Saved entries
● ● ● ● ●
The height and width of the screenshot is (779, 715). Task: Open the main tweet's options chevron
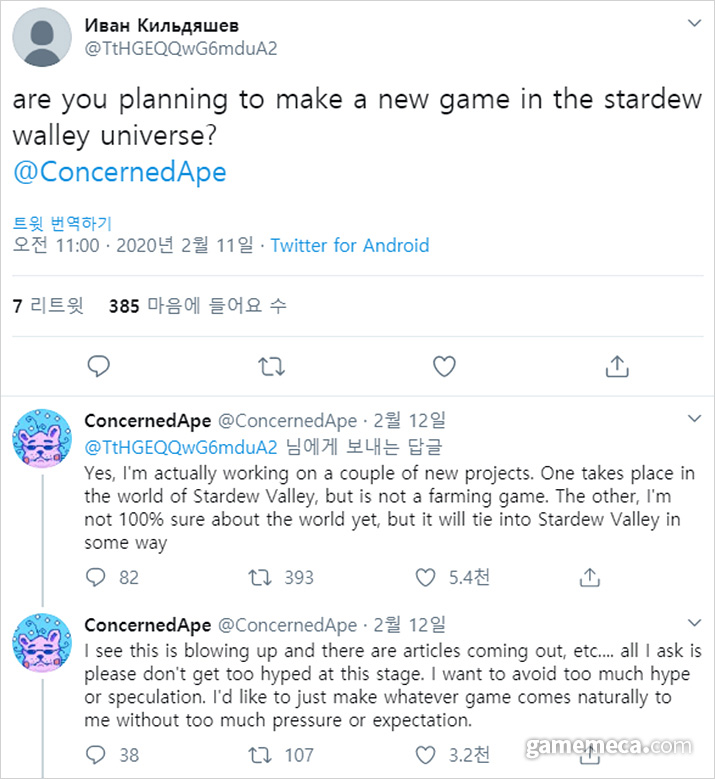click(x=693, y=21)
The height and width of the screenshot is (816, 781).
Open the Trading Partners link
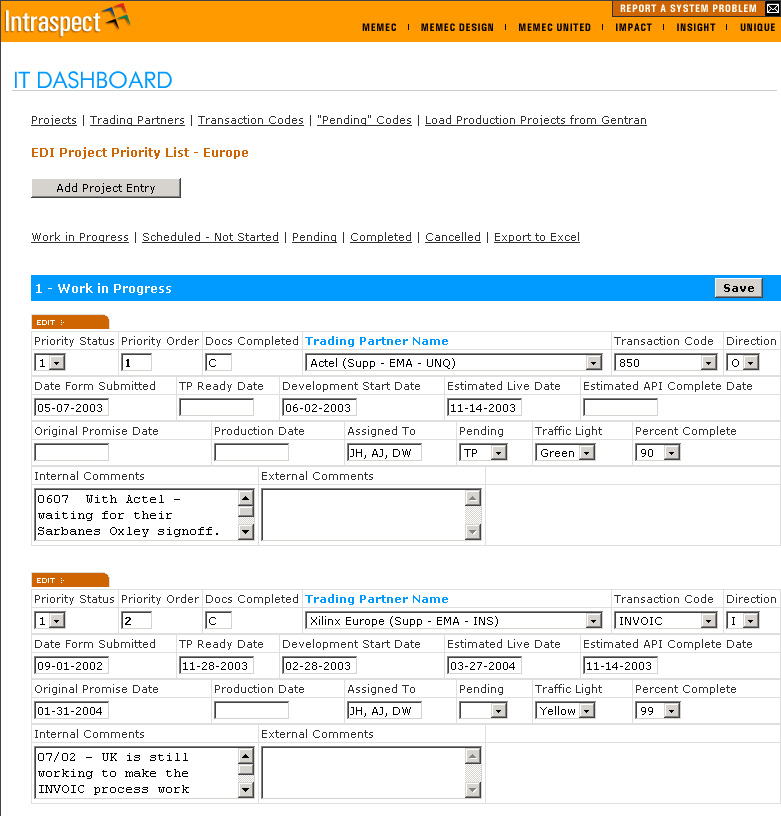137,120

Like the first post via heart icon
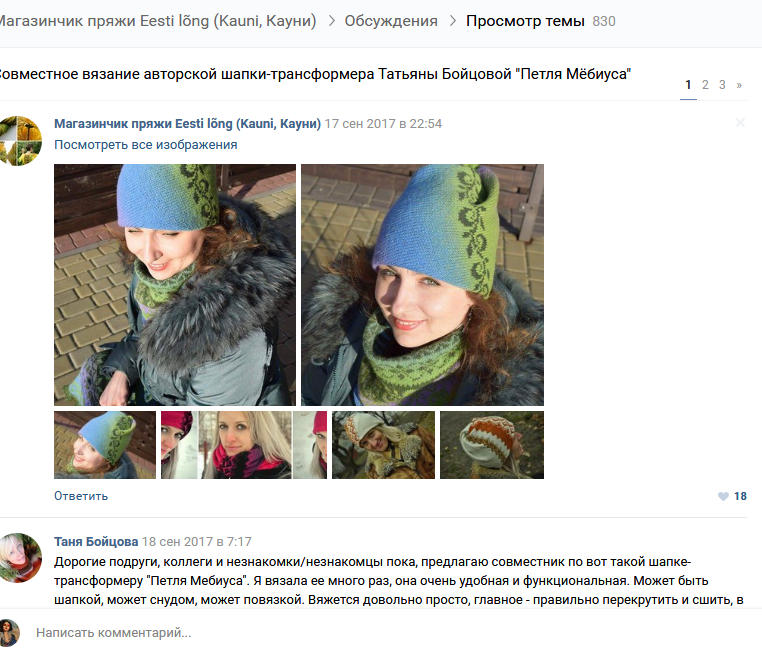pos(723,496)
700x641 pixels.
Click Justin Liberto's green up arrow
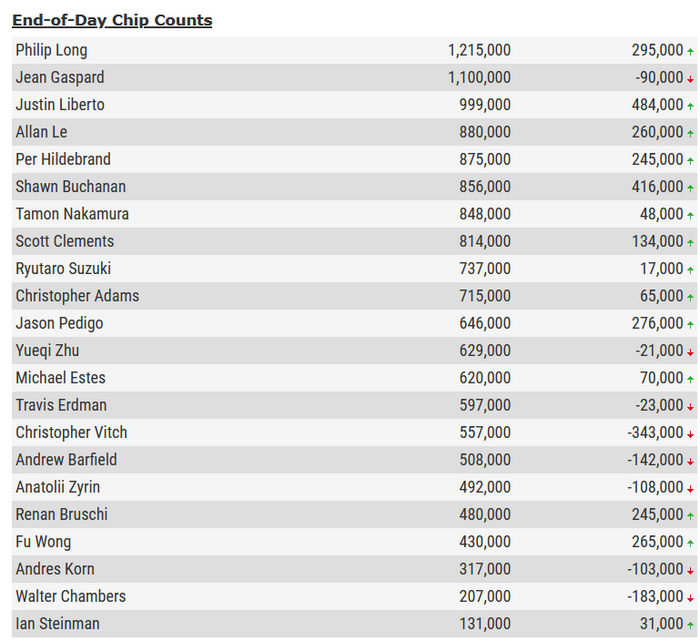coord(690,105)
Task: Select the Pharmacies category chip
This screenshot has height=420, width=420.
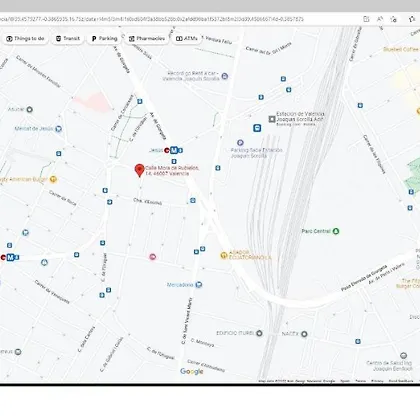Action: (x=147, y=39)
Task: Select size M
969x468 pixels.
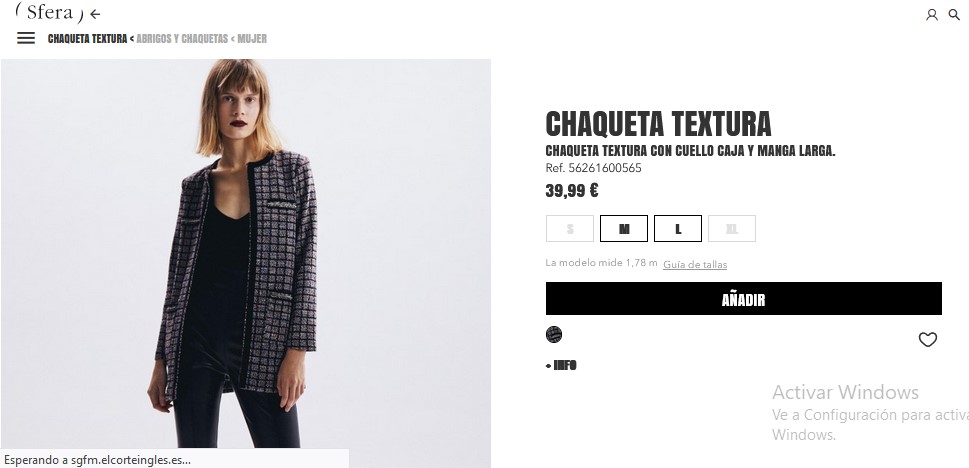Action: pyautogui.click(x=624, y=229)
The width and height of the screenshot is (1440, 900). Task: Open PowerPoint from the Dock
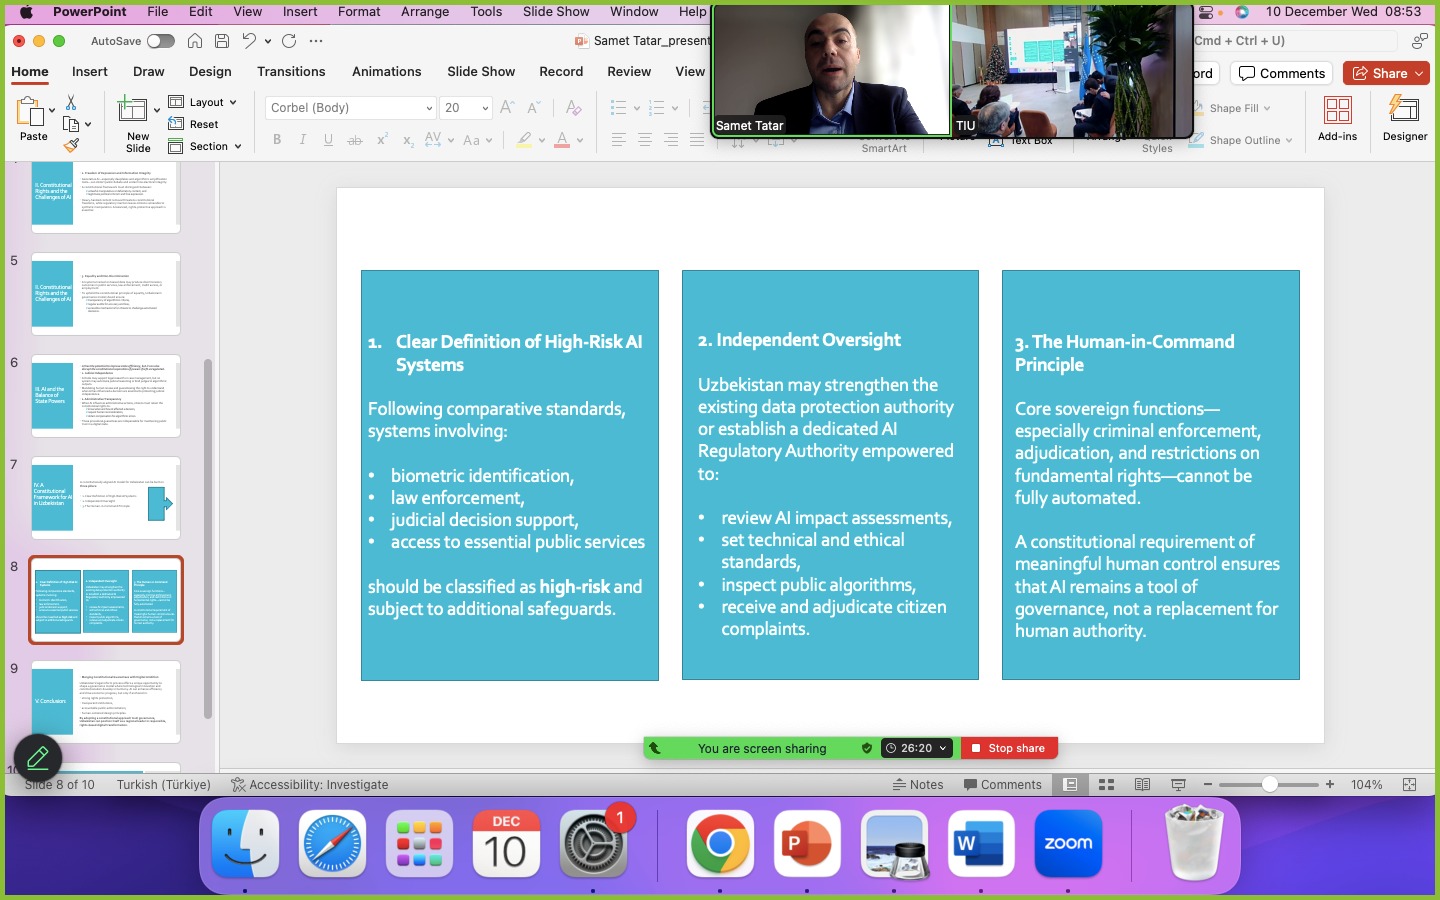(806, 844)
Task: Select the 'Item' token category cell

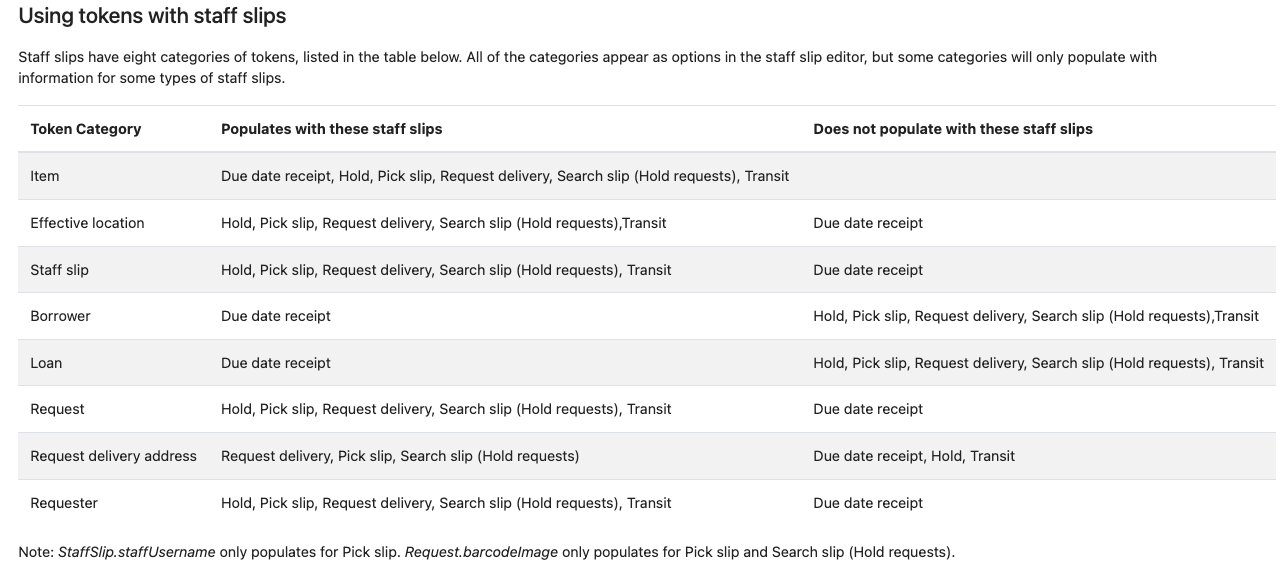Action: click(45, 176)
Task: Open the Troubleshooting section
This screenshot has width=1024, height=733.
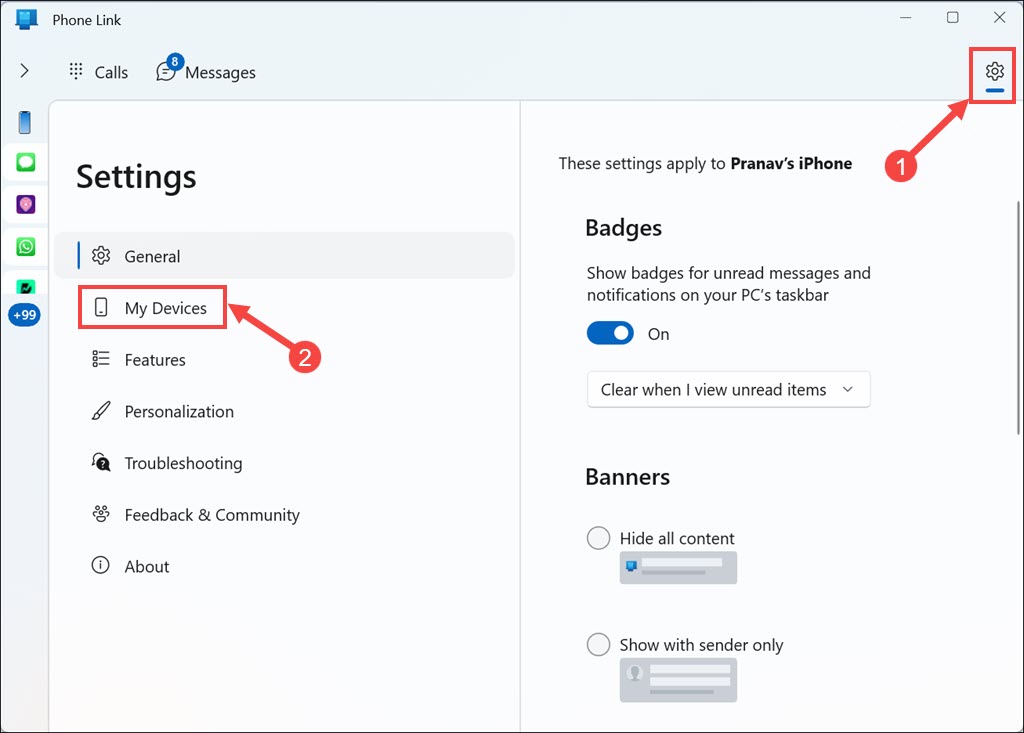Action: click(x=182, y=464)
● ● ● ● ●
• **Problem details**
All lines from the one that contains "Task: Select size M" through the last line of the data should be retyped exactly, with the pictures left out.

• **Finished exercise**
Task: Select size M
969x468 pixels.
Action: pyautogui.click(x=624, y=229)
The width and height of the screenshot is (1440, 900). Task: Open PowerPoint from the Dock
(806, 844)
Task: Select the 'Item' token category cell

Action: click(45, 176)
Task: Open the Troubleshooting section
This screenshot has width=1024, height=733.
Action: click(x=182, y=464)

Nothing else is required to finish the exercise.